To answer the rest of the questions, some reasons for this: dev time per page
seems higher with SPA (of course the fact that I talk about pages is a hint
that SPA may not be the right fit); harder to reason about when what bit of
page is displayed how; and cold sweats every time I look at the length of
package.json (it may very well be that we don’t do things The Right Way, but
The Right Way is easier with classical frameworks)

------
codegeek
It depends on what kind of websites are you talking about. If it is more of a
web application with heavy interactions on the page, you are probably better
off using a js framework or you will end up writing your own in some ways. But
if you are talking about web pages with javascript to do a few fetches here
and there, you can surely use vanilla js.

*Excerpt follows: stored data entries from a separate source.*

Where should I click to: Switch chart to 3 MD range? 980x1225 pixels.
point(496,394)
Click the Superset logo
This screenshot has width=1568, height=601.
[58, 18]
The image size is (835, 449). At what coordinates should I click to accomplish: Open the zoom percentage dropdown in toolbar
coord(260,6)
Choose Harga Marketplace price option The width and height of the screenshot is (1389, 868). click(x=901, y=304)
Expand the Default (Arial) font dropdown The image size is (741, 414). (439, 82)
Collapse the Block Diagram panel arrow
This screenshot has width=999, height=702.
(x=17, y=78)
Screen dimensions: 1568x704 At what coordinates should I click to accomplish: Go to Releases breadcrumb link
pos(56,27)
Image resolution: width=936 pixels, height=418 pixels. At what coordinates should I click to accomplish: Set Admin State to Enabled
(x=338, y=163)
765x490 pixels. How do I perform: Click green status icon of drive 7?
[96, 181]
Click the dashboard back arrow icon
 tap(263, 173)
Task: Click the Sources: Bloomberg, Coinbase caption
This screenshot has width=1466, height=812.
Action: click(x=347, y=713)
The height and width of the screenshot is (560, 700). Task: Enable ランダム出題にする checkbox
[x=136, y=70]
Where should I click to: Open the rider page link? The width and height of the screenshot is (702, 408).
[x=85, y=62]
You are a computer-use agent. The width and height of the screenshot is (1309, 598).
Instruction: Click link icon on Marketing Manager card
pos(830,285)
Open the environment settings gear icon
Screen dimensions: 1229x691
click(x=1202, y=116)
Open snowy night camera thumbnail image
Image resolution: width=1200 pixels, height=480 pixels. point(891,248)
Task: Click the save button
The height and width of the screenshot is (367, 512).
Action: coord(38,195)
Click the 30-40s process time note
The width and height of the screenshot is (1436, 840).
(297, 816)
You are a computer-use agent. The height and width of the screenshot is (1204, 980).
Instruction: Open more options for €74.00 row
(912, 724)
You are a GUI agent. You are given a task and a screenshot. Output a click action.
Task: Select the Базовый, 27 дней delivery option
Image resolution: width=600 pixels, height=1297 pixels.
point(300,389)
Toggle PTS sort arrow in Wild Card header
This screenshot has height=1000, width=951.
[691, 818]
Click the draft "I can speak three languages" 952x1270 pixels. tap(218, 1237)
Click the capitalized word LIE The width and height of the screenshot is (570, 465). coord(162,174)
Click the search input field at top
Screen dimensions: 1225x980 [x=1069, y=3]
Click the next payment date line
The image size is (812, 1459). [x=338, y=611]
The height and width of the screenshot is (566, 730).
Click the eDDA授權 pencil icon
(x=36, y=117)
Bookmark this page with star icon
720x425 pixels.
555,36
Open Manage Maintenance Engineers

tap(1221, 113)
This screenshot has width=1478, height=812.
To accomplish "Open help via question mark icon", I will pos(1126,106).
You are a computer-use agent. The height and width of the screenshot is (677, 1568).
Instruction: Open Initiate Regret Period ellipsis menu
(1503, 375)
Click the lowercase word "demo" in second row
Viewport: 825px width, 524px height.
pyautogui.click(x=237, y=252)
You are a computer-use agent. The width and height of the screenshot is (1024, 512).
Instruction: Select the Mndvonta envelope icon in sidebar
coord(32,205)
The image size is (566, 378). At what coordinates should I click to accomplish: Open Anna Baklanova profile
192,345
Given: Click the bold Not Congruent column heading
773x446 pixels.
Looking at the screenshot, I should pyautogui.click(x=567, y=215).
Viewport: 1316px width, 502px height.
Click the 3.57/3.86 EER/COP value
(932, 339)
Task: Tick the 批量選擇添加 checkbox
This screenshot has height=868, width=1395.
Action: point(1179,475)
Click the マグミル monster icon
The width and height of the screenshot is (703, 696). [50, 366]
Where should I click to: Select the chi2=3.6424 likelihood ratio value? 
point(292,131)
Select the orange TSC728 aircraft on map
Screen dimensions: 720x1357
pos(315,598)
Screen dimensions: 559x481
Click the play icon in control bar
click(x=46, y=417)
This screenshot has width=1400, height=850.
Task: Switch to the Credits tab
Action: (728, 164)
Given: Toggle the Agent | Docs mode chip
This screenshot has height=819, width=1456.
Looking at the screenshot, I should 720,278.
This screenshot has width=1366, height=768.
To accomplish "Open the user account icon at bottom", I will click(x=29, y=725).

So as a developer, no I am not using vanilla js to answer your question
because I work with interaction heavy web apps where I am better off with a
well tested js framework. I don't have time (time is money) to try and do
those interactions using plain js (I at least suck at plain js). One anecdote
for you.

------
muzani
It's not exactly vanilla, but my favorite stack is still jQuery and Bootstrap.
It's easy and fun to make things with.

Frameworks have advantages, but in a tiny team, separation of concerns is not
a major problem. There's a bit of overhead in maintaining, debugging, and a
large opportunity cost in learning. The whole "it's better to practice one
kick a thousand times than practice a thousand kicks once".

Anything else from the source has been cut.